Request A:
Translate the following sentence from the commentary on Netanyahu and Olmert into French: "The public was disgusted by the pictures from Amona."
Request B:
Write out the part of the commentary on Netanyahu and Olmert starting at "Whether Netanyahu knew" and ending at "similar to Olmert's.", swapping "police forces" for "security forces".

Amona was the beginning of Olmert's end. If Netanyahu will allow those same dark forces to continue to lead the nation in the direction we saw this week on the Gilad Farm, it will be the end of his government, as well.
Olmert had calculated that if Sharon expelled the Jews from Gush Katif and his political base strengthened as a result, he would do the same. And if Sharon acted with determination, then he - Olmert - would do even better and act with cruelty. But Olmert misread the map. The public was disgusted by the pictures from Amona. His popularity clearly began to erode from the day that his troops descended on Amona until it dissipated into oblivion.
Netanyahu is not the same type of scoundrel as Olmert. As he explained in the Likud faction meeting, he is under strong international pressure, to which he has apparently succumbed. Netanyahu left the conditions of surrender to others. It is reasonable to assume that it suited him well to allow Ehud Barak, Shai Nitzan and their cohorts to stage this week's war against the hilltop pioneers; settlers and builders of the Land of Israel, in an attempt to lay new ground rules for dealing with them.
Whether Netanyahu knew of their intended actions or not, he cannot escape his responsibility for the abominable conduct of his police forces. If he does not absolutely negate the use of weapons against settlers, his political end will be similar to Olmert's.
There is a question, however, that we must ask: Why does this happen time and again to Religious Zionism?

Information shown:
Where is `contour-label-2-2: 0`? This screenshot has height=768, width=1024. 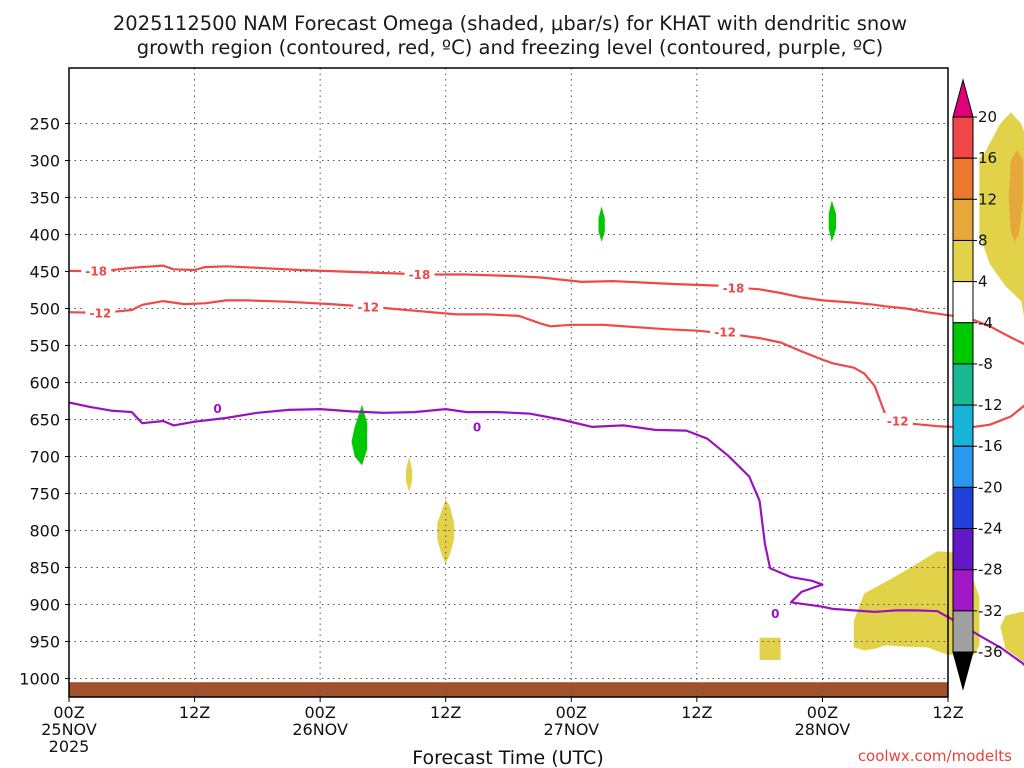
contour-label-2-2: 0 is located at coordinates (775, 614).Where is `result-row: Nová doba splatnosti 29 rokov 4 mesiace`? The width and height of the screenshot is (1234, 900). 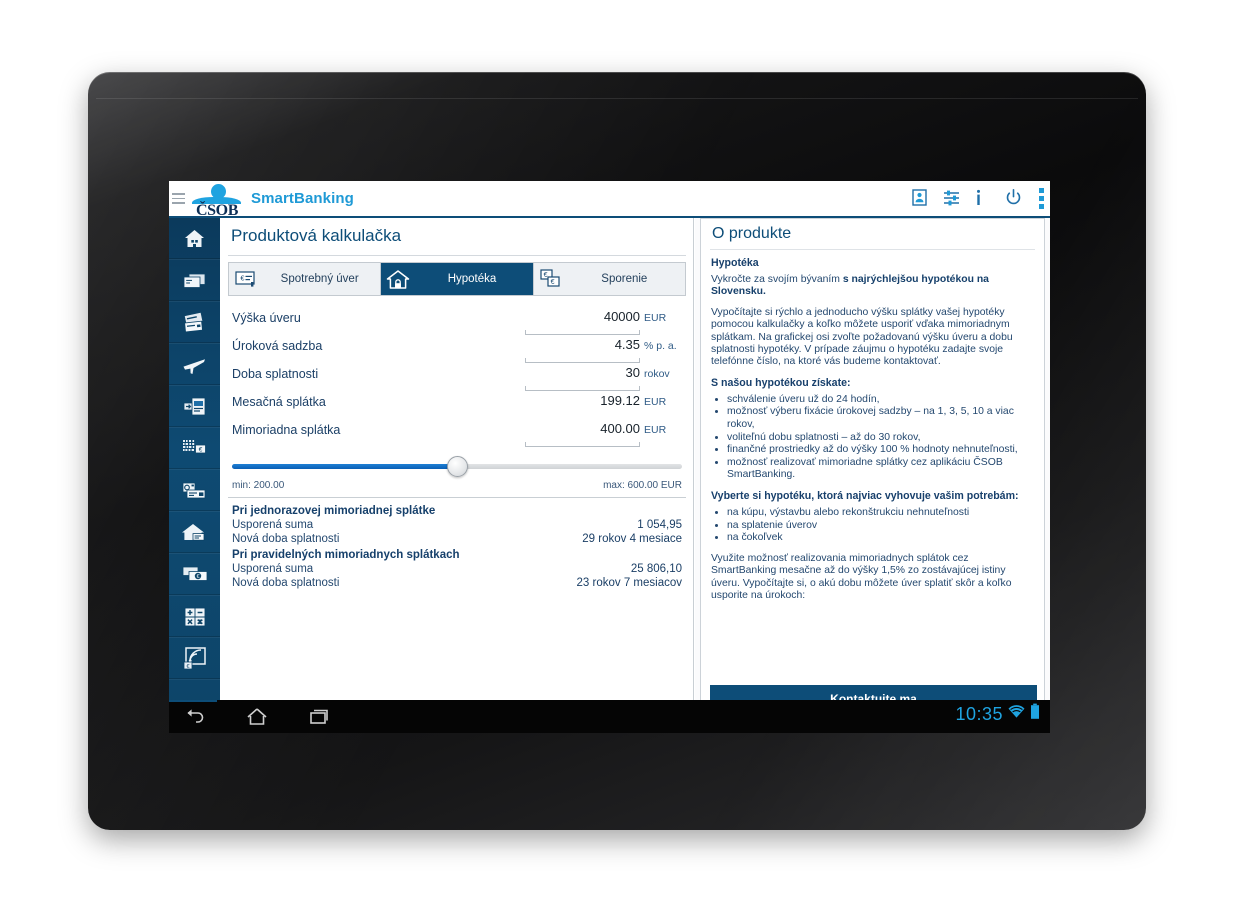 result-row: Nová doba splatnosti 29 rokov 4 mesiace is located at coordinates (457, 539).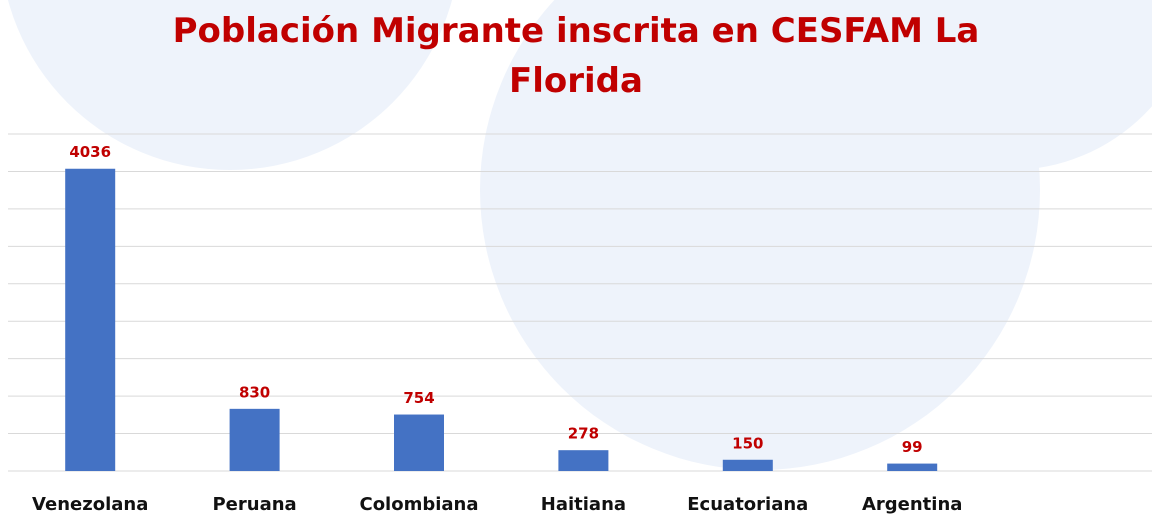 The width and height of the screenshot is (1152, 519). I want to click on data-label: 4036, so click(90, 152).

Exercise solution A:
Le public a été dégoûté par les images d'Amona.

Exercise solution B:
Whether Netanyahu knew of their intended actions or not, he cannot escape his responsibility for the abominable conduct of his security forces. If he does not absolutely negate the use of weapons against settlers, his political end will be similar to Olmert's.